This Isn't Tyranny -- It's Trumpery

Niall Ferguson

Last September, I observed that the choice between Hillary Clinton and Donald Trump was a choice between SNAFU — situation normal, all effed up — and FUBAR — effed up beyond all recognition. My argument was that enough voters were sufficiently fed up with the status quo, as personified by Clinton, to gamble on the political outsider Trump, in the full knowledge that the ultimate result might be not to make America great again but to eff it up beyond all recognition.

Last week President Trump took several steps down the road to being FUBAR himself. The question about his presidency is, increasingly, what form the final debacle will take. I still don’t think it’s going to be Watergate II. And I certainly don’t buy the argument made by the Yale historian Timothy Snyder (and many other Ivy League liberals) that Trump is a tyrant bent on overthrowing American democracy.

Trump isn’t Nixon. He most certainly isn’t Hitler, the comparison implied by Snyder’s best-selling booklet “On Tyranny.’’ He’s Trump. And what we have to contend with is not tyranny but trumpery.

Look it up in the Oxford English Dictionary, which offers two definitions: “1. Deceit, fraud, imposture, trickery. 2. ‘Something of less value than it seems’; hence, ‘something of no value; trifles’ (Johnson); worthless stuff, trash, rubbish.”

Following the president’s summary dismissal of FBI Director James Comey last Tuesday evening, Democrats and their media allies predictably seized the opportunity once again to compare Trump to Nixon, invoking the “Saturday Night Massacre” of Oct. 20, 1973, in which the attorney general and deputy attorney general resigned rather than follow Nixon’s order to fire the Watergate special prosecutor, Archibald Cox.

But this really isn’t 1973. I’m sorry to disappoint the would-be heirs of Carl Bernstein and Bob Woodward, but Trump didn’t fire Comey in a desperate bid to keep the net from closing around him. The real story here is not a plot by “all the president’s men,” but rather a complete failure on the part of the president’s men to restrain their boss from impulsive self-immolation.

Multiple reports indicate that Reince Priebus, the White House chief of staff, argued for delaying the decision. We now know that the memo that justified Comey’s firing was cobbled together by the deputy attorney general, Rod Rosenstein, after Trump had made up his mind.

The president’s frenzied tweeting last week suggested that he was genuinely surprised by the force of the backlash. Perhaps he expected a more muted reaction because of Comey’s previous unpopularity with the Democrats for his handling of the Clinton e-mail investigation last year. If so, he underestimated their ability to turn on a dime if they see an opportunity to land a punch on him.

But will the Democrats’ strategy ultimately work? In the Senate, they are now pushing for a select committee (as opposed to a special prosecutor, an option that ceased to be available in 1999) to take over the investigation from the Senate Intelligence Committee. Trump’s sworn enemy John McCain and his friend Lindsey Graham are already on board.

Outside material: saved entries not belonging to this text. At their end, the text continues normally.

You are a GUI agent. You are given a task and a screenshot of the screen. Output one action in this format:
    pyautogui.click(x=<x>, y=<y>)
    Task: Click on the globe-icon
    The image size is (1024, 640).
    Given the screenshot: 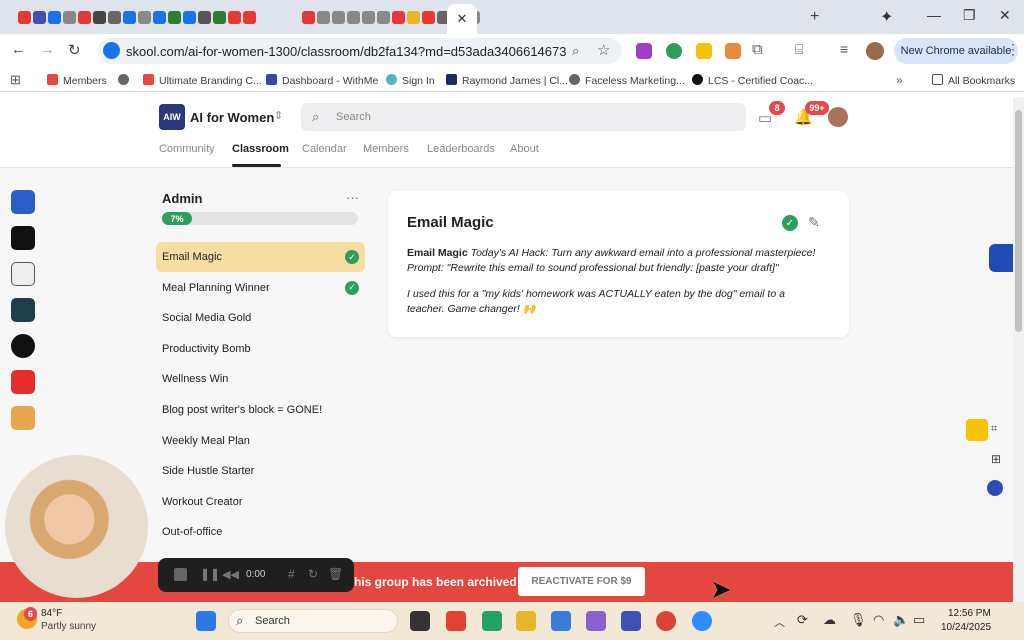 What is the action you would take?
    pyautogui.click(x=124, y=80)
    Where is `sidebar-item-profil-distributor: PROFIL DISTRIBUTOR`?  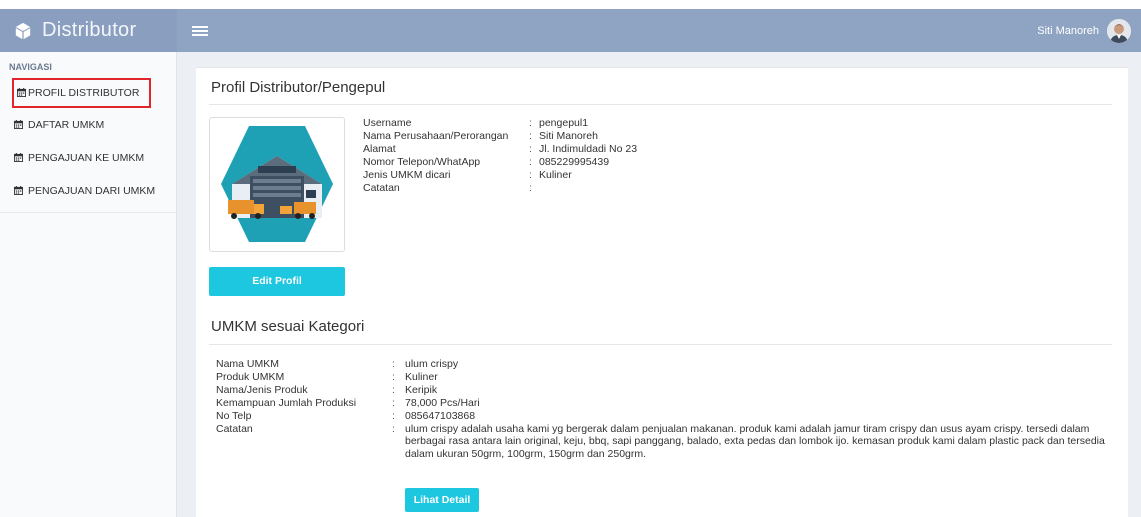
sidebar-item-profil-distributor: PROFIL DISTRIBUTOR is located at coordinates (82, 93). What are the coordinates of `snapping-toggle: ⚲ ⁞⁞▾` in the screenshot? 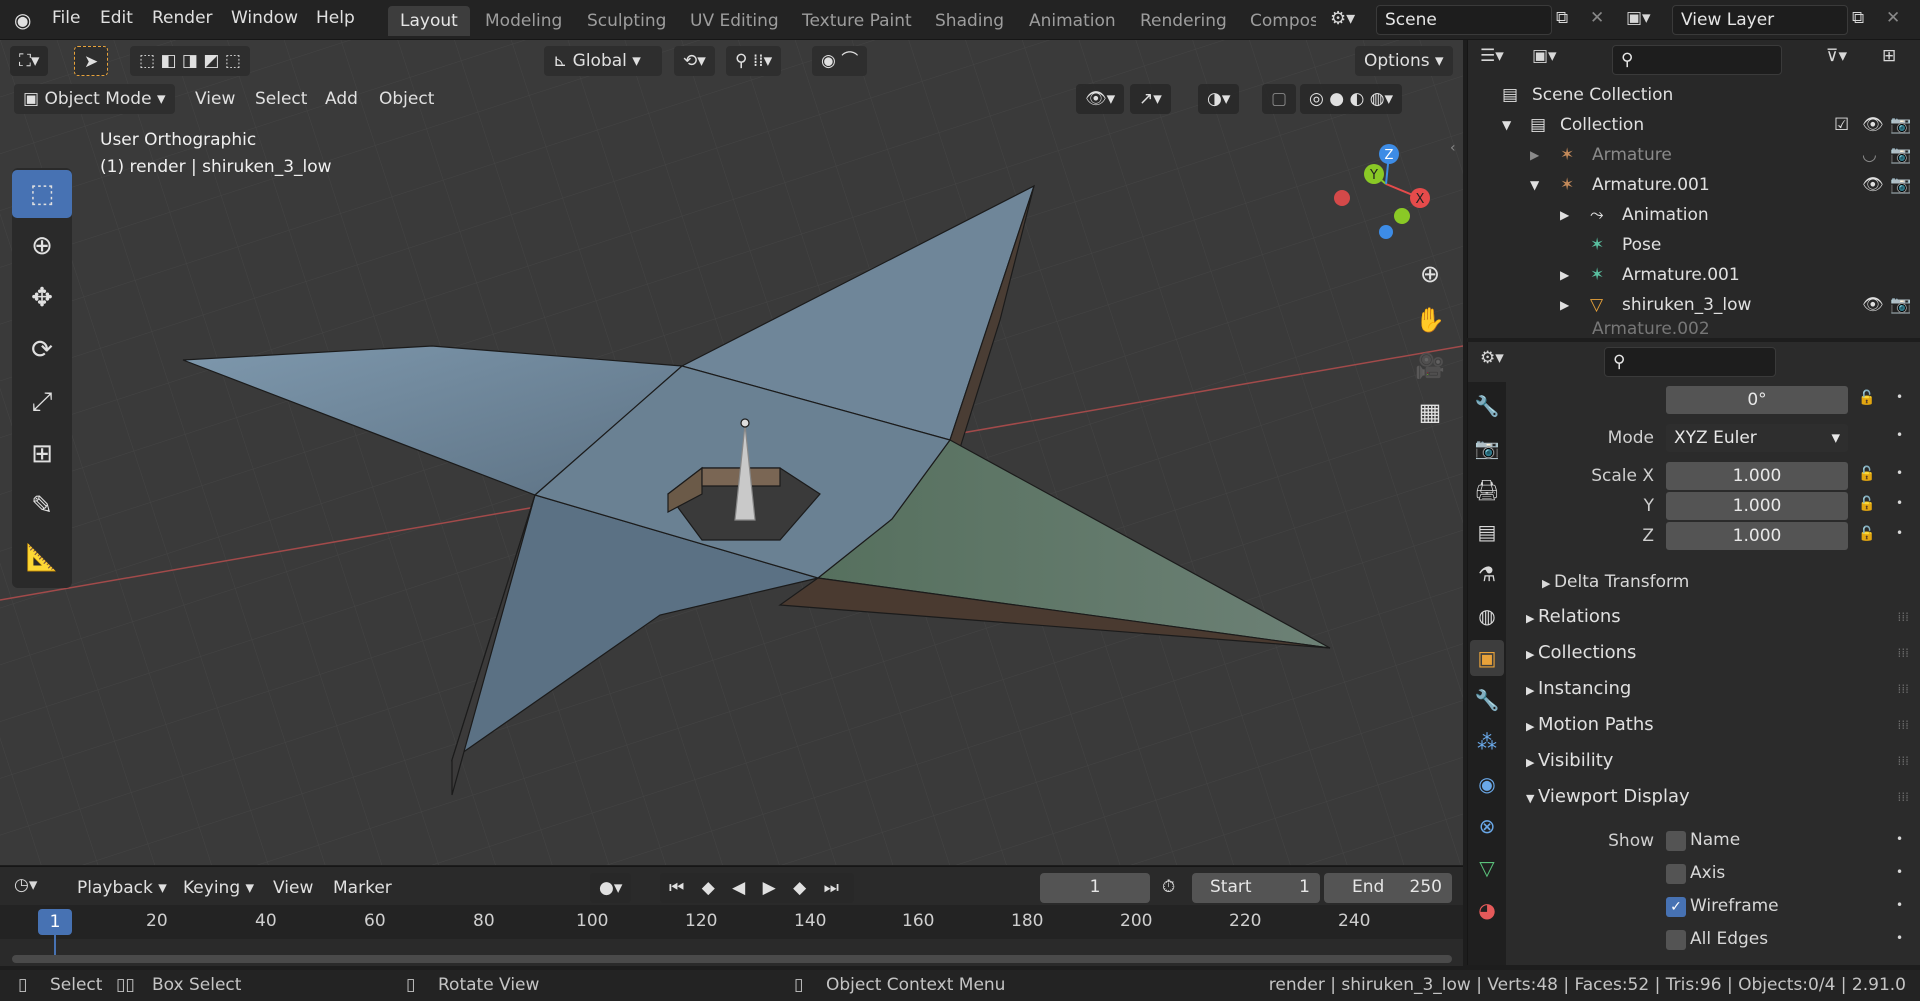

However, Senate majority leader Mitch McConnell remains opposed and has the power to keep things as they are. And even if the Democrats can overcome McConnell, I struggle to see their efforts culminating in Trump’s resignation. Nixon’s downfall came after clear evidence had come to light of personal wrongdoing and in response to overwhelming public opprobrium at a time when the Democrats controlled both houses of Congress.

This, then, is the crux of the matter. Suppose Trump really does have something to hide. As things stand, the multi-step procedure for moving an impeachment motion forward in the House requires support from the Republican leadership at each stage. In today’s highly polarized, deeply partisan “House of Cards,’’ that will not be forthcoming. As long as Trump retains the support of 80 percent or more of his original voters — which he does — congressional Republicans cannot afford to turn on him. To do so would be to court disaster in next year’s midterm elections.

At this point, the prophets of tyranny loudly bewail the depravity of the Republican Party. How can they give the tyrant Donald this cover when the Constitution cries out for his impeachment? Give me a break. There have been multiple presidential scandals in the 227 years since the Constitution was finally ratified. Rarely has a party abandoned its man in the White House. That’s not tyranny. It’s democracy.

It will be a different story if Trump’s approval numbers slump and the Republicans get destroyed 18 months from now. In that case, the House Intelligence Committee will be chaired by Adam Schiff, Democrat of California, who will accelerate all investigations into Russiagate with a view to undermining Trump, if not unseating him, ahead of the 2020 presidential election.

The next shoe to drop will be Trump’s pick to take Comey’s place. Putting forward a lackey will only fan the flames. Trump must now act quickly to repair the damage he has inflicted on himself, or face a growing danger that the Democrats will retake the House in 2018 — and take over the Russiagate investigation.

That will be the moment when I publish “On Trumpery’’ — and collect on my bets that this republic is resilient enough to survive even President Fubar.